**WHAT YOU ARE ASKED TO DO**
Comb through the entries for "Task" and pull out each line that holds it.

════

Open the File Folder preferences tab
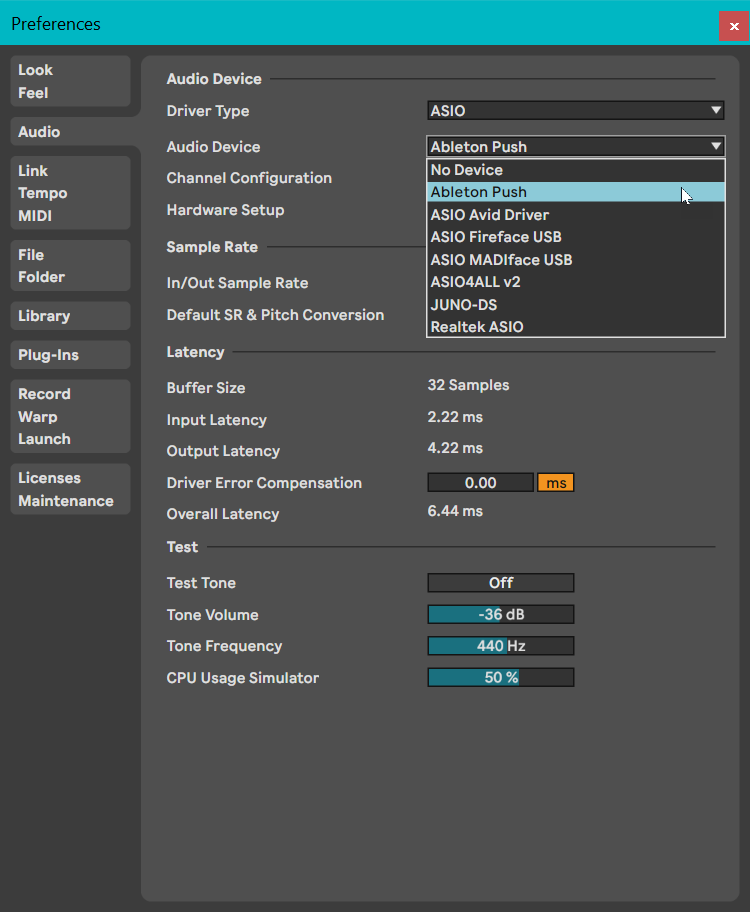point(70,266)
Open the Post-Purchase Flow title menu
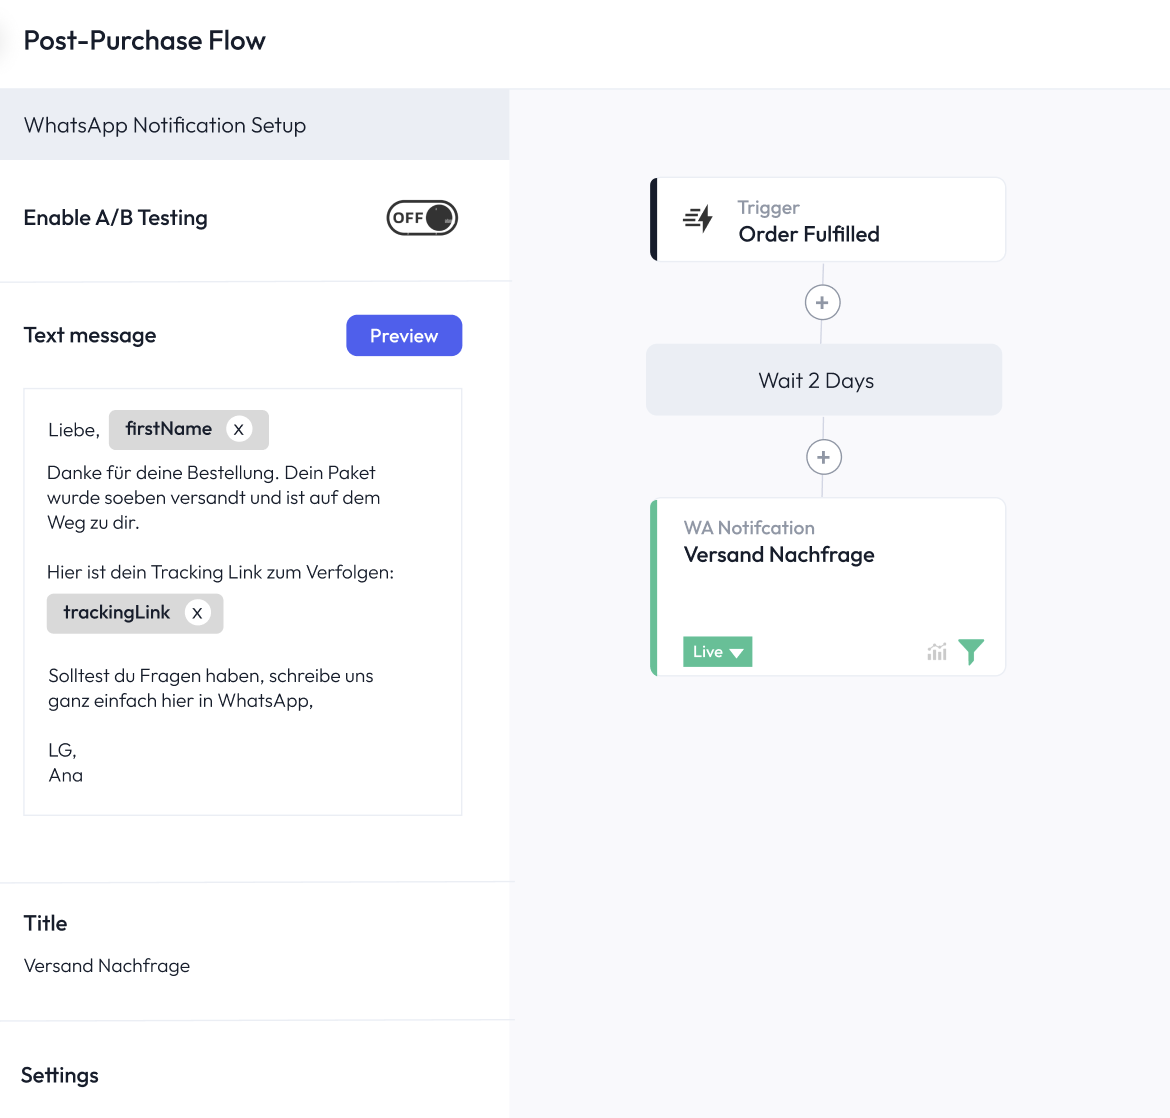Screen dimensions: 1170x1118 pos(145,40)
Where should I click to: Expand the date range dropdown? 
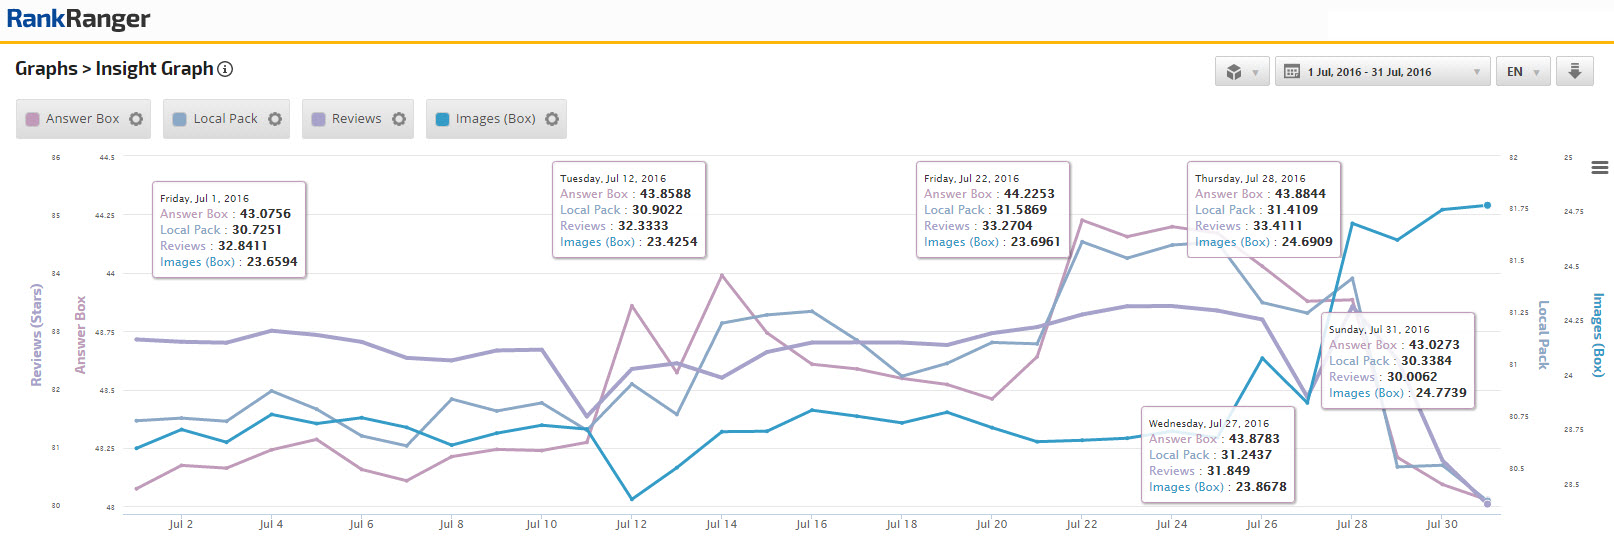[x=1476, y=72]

════

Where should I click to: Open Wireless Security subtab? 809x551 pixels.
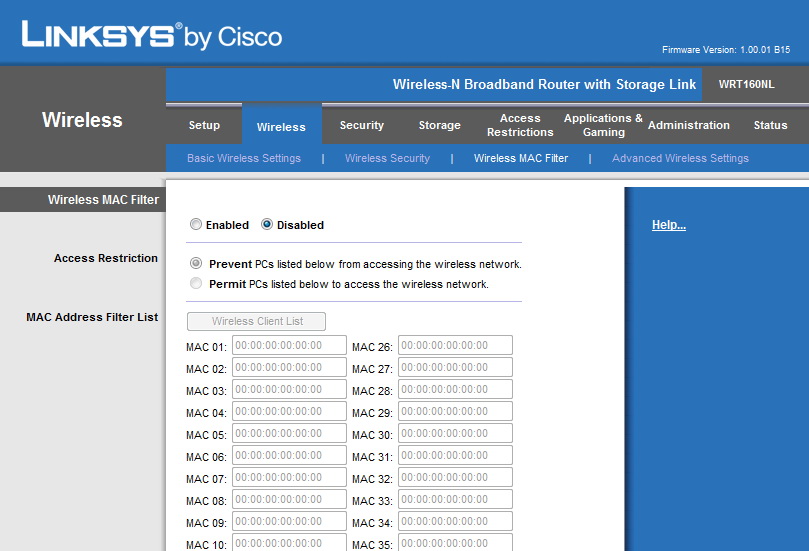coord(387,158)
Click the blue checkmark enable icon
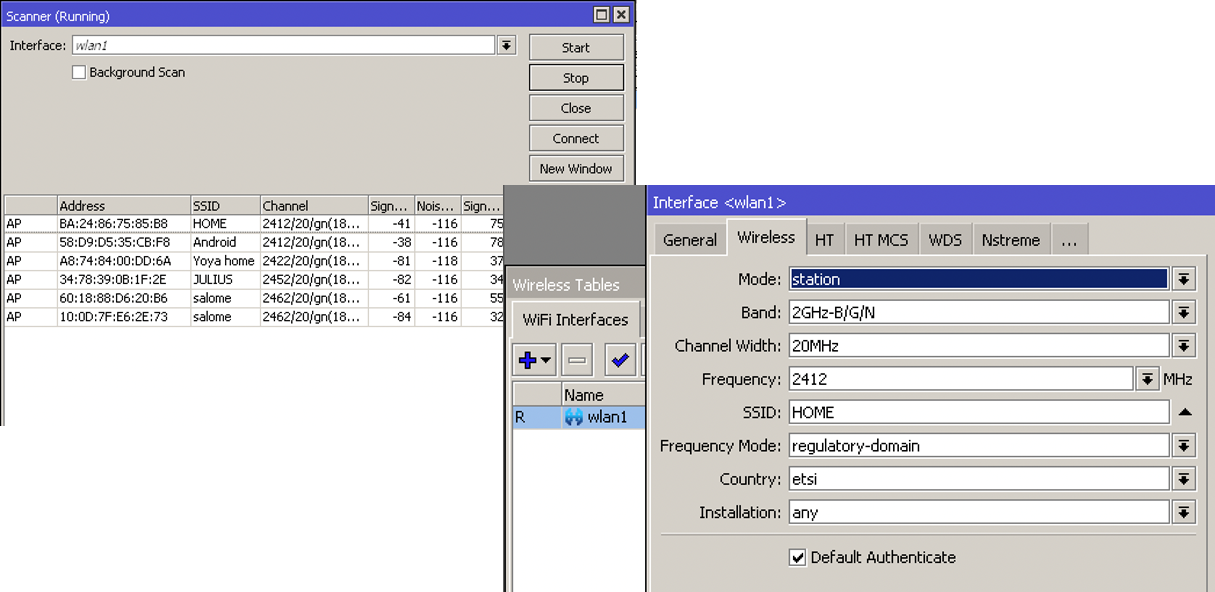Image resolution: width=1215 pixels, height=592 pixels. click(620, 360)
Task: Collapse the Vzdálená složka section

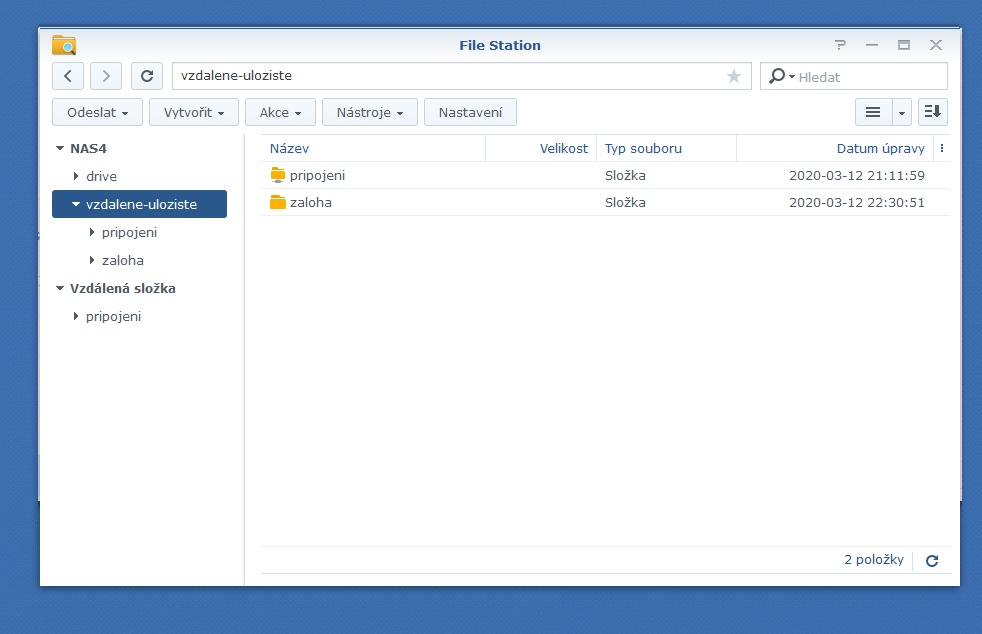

════

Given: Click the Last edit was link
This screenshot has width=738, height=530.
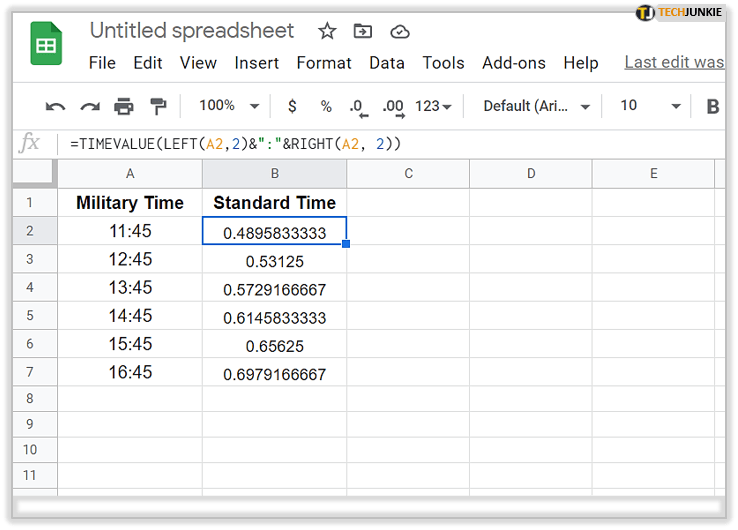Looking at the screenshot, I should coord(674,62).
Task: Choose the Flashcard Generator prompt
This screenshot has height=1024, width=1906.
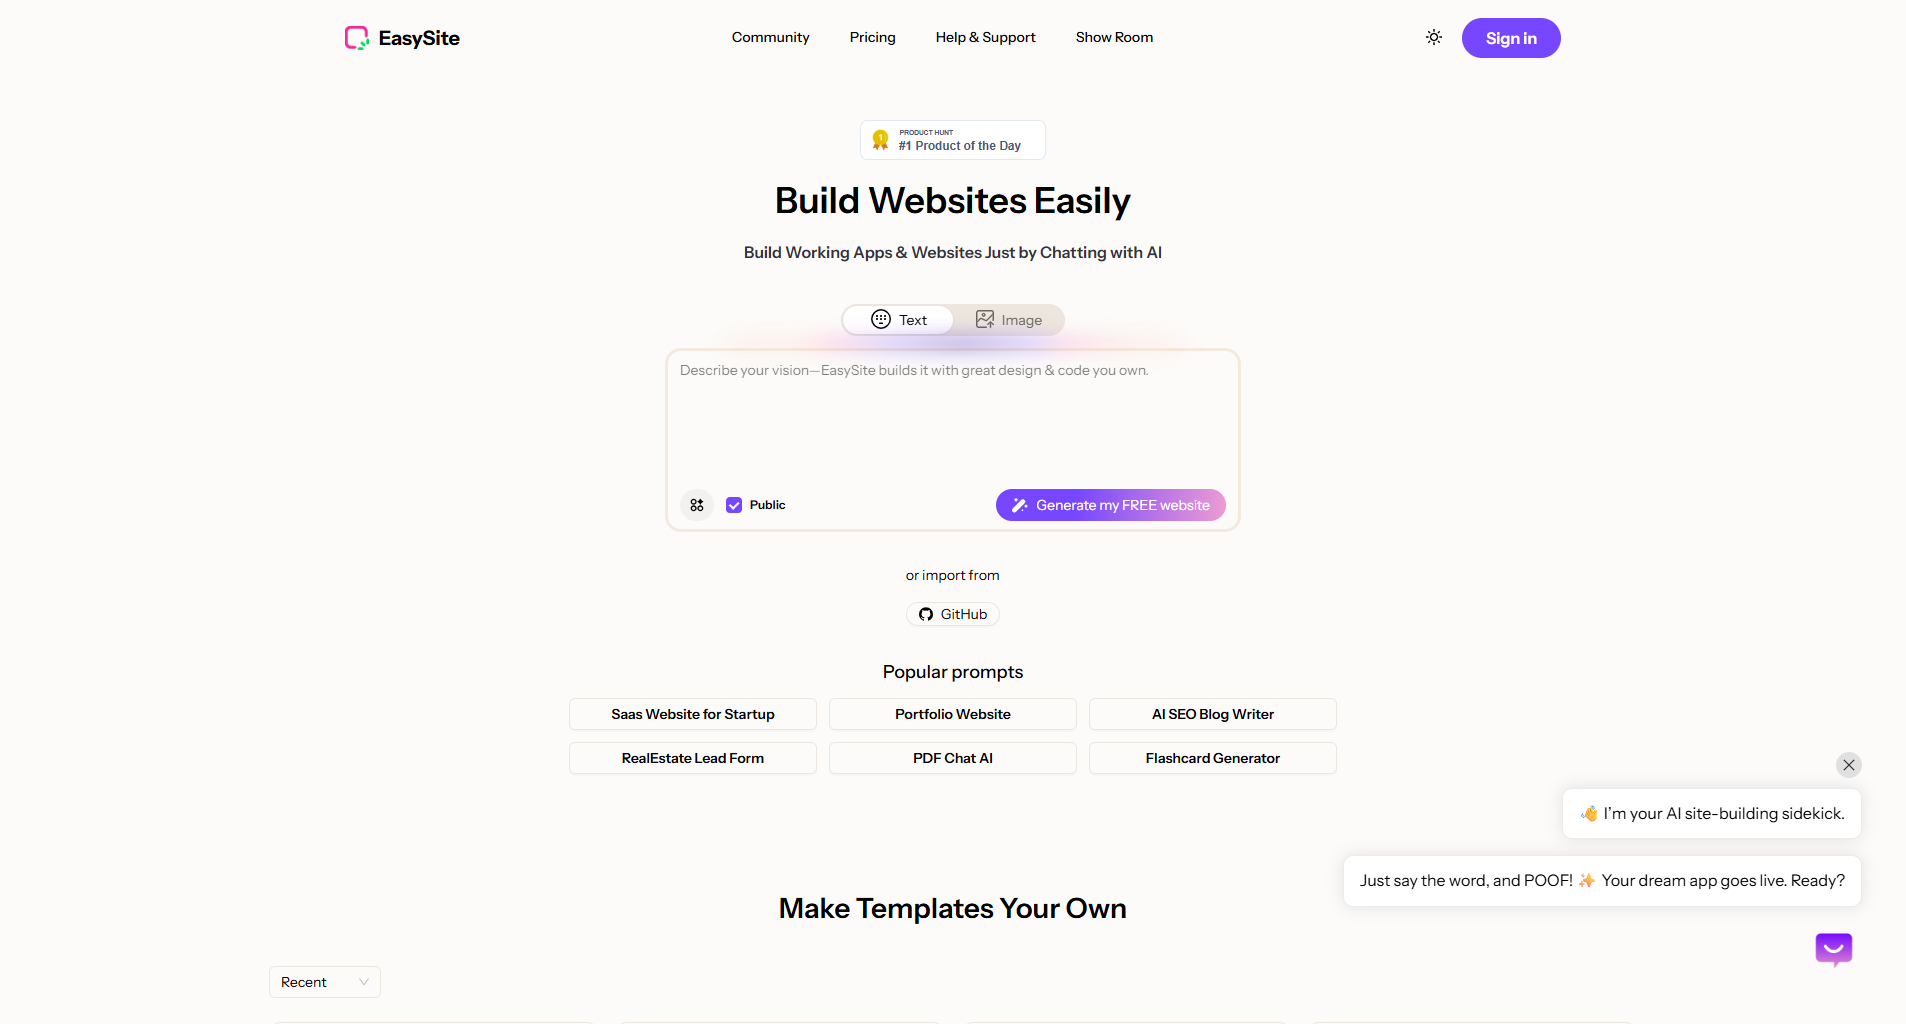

════

**OUTPUT BELOW**
Task: Collapse the Vzdálená složka section
Task: Choose the Flashcard Generator prompt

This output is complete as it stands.